╭─ PASSAGE SHOWN
Summary of Grad-CAM: Visual Explanations from Deep Networks via Gradient-based Localization

This paper discusses Gradient-weighted Class Activation Mapping (Grad-CAM), a method of visualizing a model that is superior to Class Activation Mapping (CAM).

A requirement of CAM is that the final convolutional feature maps are connected to the outputs. CAM uses these weights between the convolutional feature maps and the outputs. So CAM has the drawback that the model cannot have fully-connected layers after the CNNs. For image classification tasks, having a fully-connected layer at the end typically improves accuracy. The CNNs extract useful features, then the fully-connected layer enables learning combinations of these features for classification. To fulfill CAM’s requirement of having no fully-connected layers, the model performance would drop.

With Grad-CAM, the model architecture does not have to be altered in order to be interpretable. The way Grad-CAM works is, first, the input image is forward-propagated through the model. Then, given the true label / desired output, we perform back propagation until we reach the final CNN feature maps. The gradients of the feature maps are pooled, then passed through a ReLU to only keep pixels that contributed positively to the classifier’s decision.

CAM and Grad-CAM can provide a heatmap to visualize what the model is looking at when it decides on a classification, but these heatmaps are fairly course regions. The paper also proposes Guided Grad-CAM, a high resolution visualization that highlights particular features of interest in an image.
╰─
TO DO:
(A) List every visualization method that the Grad-CAM summary names.
(B) Convert the records starting at the line that contains "The image size is (1107, 500)." and ending at the line that contains "[x=405, y=866]" into a numbered list, leaving out blank lines.
╭─ DATA IN THIS EXERCISE
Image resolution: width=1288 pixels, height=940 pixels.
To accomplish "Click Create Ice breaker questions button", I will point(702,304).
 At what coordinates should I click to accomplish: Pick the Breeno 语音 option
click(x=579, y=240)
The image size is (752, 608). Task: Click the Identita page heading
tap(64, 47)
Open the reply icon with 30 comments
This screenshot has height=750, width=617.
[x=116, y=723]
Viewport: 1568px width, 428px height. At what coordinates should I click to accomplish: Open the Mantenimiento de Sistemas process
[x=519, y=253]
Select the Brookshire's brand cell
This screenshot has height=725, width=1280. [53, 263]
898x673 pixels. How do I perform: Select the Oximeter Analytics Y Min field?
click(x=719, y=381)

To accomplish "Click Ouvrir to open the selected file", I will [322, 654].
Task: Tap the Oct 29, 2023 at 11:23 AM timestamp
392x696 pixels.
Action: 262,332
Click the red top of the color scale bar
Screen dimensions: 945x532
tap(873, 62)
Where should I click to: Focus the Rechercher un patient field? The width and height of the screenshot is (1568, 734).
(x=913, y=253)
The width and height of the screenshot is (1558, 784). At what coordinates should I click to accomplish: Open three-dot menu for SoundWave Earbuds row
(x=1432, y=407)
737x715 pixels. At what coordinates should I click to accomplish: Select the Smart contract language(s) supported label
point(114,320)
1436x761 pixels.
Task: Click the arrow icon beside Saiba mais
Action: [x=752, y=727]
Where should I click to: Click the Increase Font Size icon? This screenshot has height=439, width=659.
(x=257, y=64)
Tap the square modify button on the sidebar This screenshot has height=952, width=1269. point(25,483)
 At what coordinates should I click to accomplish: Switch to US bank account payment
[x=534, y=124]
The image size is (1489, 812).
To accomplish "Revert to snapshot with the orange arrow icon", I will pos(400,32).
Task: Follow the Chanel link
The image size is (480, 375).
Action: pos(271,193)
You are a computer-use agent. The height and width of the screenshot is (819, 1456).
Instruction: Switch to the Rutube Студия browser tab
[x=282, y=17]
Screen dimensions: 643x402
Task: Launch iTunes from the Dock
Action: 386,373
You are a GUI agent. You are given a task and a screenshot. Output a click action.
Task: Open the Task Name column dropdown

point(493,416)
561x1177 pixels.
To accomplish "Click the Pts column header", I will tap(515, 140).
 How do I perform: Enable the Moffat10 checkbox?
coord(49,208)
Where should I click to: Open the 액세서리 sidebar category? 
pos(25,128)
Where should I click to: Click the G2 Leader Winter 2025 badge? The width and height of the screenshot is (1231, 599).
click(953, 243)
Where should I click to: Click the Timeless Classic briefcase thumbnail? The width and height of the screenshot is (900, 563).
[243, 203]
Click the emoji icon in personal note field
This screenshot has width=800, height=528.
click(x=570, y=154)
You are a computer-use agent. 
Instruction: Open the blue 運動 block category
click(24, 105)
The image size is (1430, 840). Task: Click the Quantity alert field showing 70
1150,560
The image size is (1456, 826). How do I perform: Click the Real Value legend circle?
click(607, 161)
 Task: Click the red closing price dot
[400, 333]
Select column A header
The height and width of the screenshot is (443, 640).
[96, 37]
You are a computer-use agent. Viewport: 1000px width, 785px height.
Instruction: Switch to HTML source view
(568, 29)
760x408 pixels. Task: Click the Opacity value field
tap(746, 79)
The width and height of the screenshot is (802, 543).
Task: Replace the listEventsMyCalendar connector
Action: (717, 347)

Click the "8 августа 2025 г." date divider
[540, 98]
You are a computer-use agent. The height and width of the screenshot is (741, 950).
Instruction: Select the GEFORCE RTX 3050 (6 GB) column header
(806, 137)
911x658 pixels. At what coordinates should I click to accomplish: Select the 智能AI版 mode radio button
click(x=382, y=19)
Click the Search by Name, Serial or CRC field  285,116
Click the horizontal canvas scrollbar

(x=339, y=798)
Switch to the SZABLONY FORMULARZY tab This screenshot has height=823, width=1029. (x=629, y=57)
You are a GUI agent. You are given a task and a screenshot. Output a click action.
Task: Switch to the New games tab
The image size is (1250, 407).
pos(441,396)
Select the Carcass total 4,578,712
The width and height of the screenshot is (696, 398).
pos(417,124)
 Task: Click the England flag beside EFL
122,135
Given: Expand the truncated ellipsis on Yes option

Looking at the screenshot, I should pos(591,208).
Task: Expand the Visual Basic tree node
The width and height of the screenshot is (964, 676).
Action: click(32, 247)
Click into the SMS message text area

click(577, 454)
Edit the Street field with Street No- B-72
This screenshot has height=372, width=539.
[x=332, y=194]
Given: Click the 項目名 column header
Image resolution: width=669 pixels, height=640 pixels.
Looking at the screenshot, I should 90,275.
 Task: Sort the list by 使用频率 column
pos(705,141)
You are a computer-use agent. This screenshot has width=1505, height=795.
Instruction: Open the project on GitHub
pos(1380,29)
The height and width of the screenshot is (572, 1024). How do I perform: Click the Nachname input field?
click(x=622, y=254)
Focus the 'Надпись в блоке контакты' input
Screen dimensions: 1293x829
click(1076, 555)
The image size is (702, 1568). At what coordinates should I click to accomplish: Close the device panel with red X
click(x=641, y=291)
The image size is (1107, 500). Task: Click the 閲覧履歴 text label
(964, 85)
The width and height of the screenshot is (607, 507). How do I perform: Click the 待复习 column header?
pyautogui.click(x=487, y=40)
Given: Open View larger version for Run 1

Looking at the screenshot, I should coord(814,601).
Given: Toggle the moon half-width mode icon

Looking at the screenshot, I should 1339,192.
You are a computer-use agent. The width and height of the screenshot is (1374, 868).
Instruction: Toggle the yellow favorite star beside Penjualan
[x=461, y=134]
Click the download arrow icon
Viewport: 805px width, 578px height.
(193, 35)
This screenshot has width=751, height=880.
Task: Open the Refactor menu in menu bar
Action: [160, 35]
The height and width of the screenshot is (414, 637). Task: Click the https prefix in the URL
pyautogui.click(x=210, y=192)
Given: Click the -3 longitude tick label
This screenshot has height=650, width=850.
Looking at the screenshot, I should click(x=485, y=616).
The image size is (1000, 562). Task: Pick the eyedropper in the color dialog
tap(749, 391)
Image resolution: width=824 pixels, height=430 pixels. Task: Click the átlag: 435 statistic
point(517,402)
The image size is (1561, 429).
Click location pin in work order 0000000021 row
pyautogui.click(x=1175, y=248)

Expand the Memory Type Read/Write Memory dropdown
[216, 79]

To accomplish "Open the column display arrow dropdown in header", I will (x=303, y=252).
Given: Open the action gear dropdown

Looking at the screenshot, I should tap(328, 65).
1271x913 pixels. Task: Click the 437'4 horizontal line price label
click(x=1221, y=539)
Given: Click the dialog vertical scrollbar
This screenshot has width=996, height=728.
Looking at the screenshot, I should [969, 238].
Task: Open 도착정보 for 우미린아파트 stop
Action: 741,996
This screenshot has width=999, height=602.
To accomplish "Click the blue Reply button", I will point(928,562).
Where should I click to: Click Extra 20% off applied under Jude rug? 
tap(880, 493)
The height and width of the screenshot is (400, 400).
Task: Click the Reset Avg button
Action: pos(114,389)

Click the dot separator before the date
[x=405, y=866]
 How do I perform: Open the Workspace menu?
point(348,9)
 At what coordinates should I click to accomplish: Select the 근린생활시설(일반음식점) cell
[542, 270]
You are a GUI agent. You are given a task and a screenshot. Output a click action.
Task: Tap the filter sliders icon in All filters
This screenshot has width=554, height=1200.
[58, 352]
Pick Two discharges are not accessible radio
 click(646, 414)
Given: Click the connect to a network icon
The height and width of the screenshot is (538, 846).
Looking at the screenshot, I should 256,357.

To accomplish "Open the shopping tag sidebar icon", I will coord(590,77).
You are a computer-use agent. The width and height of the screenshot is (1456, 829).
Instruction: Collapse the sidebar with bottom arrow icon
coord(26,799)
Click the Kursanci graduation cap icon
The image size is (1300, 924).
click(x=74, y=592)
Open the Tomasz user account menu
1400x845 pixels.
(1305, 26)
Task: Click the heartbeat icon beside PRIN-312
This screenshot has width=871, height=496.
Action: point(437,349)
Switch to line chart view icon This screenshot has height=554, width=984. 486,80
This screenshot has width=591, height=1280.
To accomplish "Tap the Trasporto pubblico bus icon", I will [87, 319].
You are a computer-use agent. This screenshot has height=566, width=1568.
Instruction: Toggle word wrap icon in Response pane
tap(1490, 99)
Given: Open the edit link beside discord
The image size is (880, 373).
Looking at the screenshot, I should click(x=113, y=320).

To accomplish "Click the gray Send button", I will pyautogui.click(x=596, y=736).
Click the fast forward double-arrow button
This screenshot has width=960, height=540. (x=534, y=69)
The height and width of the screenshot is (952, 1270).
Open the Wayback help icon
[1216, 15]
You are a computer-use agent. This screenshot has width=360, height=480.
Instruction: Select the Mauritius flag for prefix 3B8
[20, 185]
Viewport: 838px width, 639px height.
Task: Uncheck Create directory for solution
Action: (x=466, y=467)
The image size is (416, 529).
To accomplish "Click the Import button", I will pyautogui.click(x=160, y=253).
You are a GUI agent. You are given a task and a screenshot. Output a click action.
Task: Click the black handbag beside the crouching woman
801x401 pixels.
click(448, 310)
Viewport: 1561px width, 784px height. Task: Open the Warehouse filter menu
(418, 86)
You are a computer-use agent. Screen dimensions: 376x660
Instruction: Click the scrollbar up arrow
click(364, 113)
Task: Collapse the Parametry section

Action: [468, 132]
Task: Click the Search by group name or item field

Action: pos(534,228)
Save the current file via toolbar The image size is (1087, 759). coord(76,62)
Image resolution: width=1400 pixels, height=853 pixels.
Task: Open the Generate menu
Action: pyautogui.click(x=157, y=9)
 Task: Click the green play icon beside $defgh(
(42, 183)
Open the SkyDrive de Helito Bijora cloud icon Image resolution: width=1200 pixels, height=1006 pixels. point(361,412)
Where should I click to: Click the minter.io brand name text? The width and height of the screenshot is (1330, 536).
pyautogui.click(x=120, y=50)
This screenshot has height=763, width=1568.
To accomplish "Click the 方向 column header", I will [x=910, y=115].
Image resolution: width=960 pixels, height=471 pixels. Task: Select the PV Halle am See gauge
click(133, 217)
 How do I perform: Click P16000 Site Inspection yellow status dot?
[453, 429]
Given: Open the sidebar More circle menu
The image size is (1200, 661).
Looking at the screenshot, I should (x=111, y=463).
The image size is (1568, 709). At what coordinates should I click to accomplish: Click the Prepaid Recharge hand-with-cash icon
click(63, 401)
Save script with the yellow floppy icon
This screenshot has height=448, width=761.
╰─
COMPLETE ANSWERS:
(A)
- Class Activation Mapping (CAM)
- Gradient-weighted Class Activation Mapping (Grad-CAM)
- Guided Grad-CAM

(B)
1. The image size is (1107, 500). Task: Click the 閲覧履歴 text label
2. (964, 85)
3. The width and height of the screenshot is (607, 507). How do I perform: Click the 待复习 column header?
4. pyautogui.click(x=487, y=40)
5. Given: Open View larger version for Run 1
6. Looking at the screenshot, I should coord(814,601).
7. Given: Toggle the moon half-width mode icon
8. Looking at the screenshot, I should 1339,192.
9. You are a computer-use agent. The width and height of the screenshot is (1374, 868).
10. Instruction: Toggle the yellow favorite star beside Penjualan
11. [x=461, y=134]
12. Click the download arrow icon
13. Viewport: 805px width, 578px height.
14. (193, 35)
15. This screenshot has width=751, height=880.
16. Task: Open the Refactor menu in menu bar
17. Action: [160, 35]
18. The height and width of the screenshot is (414, 637). Task: Click the https prefix in the URL
19. pyautogui.click(x=210, y=192)
20. Given: Click the -3 longitude tick label
21. This screenshot has height=650, width=850.
22. Looking at the screenshot, I should click(x=485, y=616).
23. The image size is (1000, 562). Task: Pick the eyedropper in the color dialog
24. tap(749, 391)
25. Image resolution: width=824 pixels, height=430 pixels. Task: Click the átlag: 435 statistic
26. point(517,402)
27. The image size is (1561, 429).
28. Click location pin in work order 0000000021 row
29. pyautogui.click(x=1175, y=248)
30. Expand the Memory Type Read/Write Memory dropdown
31. [216, 79]
32. To accomplish "Open the column display arrow dropdown in header", I will (x=303, y=252).
33. Given: Open the action gear dropdown
34. Looking at the screenshot, I should tap(328, 65).
35. 1271x913 pixels. Task: Click the 437'4 horizontal line price label
36. click(x=1221, y=539)
37. Given: Click the dialog vertical scrollbar
38. This screenshot has width=996, height=728.
39. Looking at the screenshot, I should [969, 238].
40. Task: Open 도착정보 for 우미린아파트 stop
41. Action: 741,996
42. This screenshot has width=999, height=602.
43. To accomplish "Click the blue Reply button", I will point(928,562).
44. Where should I click to: Click Extra 20% off applied under Jude rug? 
45. tap(880, 493)
46. The height and width of the screenshot is (400, 400).
47. Task: Click the Reset Avg button
48. Action: pos(114,389)
49. Click the dot separator before the date
50. [x=405, y=866]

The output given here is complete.